Study text |
Access to justice project in Bulgaria, funded by Norway, could become an example for other countries

27-06-2022 15:05

The Legal Aid Act should be supplemented so that everyone who has suffered domestic violence, regardless of their social status, receives free legal aid. This is one of the proposals that will be made after the end of the project “Improving access to justice for persons living below the poverty line with a special focus on women, children and the Roma community, implemented by the National Legal Aid Bureau and funded by the Norwegian Financial Mechanism.

The project is one of the nine in the country that are currently being implemented with Norwegian assistance under the Justice Programme of the Ministry of Justice.

This proposal was made by citizens from Stara Zagora, who use the service, which is currently provided under the project in the districts of Veliko Tarnovo and Varna. They shared their views with representatives of the Council of Europe, the headquarters of the Norwegian Financial Mechanism, the Norwegian Ministry of Justice and the Norwegian Embassy, who checked on the spot how the project is being implemented. In Stara Zagora, the guests attended legal consultations in the Roma neighbourhood of Lozenets. The service is provided free of charge by mobile lawyers registered in the legal aid register and a Roma mediator.

Supplied data |
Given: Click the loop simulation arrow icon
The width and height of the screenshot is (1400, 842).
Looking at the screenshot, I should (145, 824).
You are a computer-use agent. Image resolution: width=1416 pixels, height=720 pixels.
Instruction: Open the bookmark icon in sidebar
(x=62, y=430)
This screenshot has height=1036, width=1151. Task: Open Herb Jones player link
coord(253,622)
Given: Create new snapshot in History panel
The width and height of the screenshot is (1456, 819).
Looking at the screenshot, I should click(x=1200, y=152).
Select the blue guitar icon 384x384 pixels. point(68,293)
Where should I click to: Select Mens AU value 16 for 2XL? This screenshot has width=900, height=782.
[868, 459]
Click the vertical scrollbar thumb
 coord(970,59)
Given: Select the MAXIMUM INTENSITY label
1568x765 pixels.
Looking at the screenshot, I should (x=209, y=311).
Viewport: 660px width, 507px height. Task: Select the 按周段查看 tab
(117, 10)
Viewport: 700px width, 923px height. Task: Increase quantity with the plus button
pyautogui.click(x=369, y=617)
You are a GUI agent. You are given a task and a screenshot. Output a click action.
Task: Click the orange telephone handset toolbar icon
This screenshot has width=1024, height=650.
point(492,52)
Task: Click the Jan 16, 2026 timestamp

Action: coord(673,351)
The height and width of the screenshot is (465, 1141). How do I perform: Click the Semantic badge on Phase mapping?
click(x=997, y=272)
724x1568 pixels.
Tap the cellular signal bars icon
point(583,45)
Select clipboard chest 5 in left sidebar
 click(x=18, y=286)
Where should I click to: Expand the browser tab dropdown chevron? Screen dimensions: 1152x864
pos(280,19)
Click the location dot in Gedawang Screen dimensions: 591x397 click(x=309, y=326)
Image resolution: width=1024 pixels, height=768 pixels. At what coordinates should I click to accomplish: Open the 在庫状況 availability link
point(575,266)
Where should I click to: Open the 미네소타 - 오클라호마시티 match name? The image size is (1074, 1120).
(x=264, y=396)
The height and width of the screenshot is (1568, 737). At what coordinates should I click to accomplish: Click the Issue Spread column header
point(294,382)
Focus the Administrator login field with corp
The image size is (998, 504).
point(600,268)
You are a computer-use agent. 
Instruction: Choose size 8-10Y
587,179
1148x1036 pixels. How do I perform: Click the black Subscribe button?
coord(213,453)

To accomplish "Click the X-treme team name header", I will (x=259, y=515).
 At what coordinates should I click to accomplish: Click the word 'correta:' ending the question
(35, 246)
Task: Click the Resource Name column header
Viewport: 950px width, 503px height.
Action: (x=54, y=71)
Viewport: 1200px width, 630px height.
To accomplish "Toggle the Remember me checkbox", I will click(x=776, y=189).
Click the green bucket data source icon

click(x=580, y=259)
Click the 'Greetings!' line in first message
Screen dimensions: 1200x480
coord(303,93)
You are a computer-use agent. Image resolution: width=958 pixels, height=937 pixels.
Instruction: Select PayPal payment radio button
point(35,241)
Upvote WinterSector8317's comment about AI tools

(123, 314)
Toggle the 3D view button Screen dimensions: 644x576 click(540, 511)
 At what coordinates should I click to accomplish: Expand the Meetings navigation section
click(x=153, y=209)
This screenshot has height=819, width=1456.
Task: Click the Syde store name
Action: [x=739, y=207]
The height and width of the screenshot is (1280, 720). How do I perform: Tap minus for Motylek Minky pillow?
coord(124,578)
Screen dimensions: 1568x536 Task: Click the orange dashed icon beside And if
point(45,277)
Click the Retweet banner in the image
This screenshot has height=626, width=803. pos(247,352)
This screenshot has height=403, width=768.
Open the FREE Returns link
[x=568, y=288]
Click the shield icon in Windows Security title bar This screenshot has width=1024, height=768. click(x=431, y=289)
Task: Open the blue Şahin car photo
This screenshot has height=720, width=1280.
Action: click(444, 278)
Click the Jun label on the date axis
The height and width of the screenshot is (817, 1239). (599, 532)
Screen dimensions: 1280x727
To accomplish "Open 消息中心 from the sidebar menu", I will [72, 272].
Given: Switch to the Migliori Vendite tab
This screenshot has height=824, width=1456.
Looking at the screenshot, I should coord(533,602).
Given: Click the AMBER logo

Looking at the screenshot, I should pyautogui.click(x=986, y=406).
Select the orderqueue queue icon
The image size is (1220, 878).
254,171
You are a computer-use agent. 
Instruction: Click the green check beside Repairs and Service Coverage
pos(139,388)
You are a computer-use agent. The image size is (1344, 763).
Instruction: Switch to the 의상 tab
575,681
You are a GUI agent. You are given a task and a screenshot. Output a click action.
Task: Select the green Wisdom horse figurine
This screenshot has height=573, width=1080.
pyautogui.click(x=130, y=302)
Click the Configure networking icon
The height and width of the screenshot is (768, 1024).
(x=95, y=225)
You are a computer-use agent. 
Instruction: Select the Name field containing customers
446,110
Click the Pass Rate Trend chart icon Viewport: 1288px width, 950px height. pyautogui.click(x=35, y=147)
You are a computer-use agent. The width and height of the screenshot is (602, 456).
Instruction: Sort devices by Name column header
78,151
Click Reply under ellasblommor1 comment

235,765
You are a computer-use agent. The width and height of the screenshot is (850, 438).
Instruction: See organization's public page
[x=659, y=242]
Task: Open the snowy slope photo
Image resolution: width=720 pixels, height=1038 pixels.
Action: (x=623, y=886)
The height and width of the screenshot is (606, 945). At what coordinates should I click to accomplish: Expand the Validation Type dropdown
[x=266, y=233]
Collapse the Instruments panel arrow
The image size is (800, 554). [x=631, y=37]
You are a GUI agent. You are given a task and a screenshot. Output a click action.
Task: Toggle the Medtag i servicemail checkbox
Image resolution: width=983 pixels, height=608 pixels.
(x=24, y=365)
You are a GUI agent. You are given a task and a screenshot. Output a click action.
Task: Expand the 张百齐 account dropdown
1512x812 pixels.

Activity |
Please list every body whose representatives checked on the spot how the project was being implemented, as named in the news item about the Norway-funded access to justice project in Bulgaria.

Solution to the problem |
- The Council of Europe
- The headquarters of the Norwegian Financial Mechanism
- The Norwegian Ministry of Justice
- The Norwegian Embassy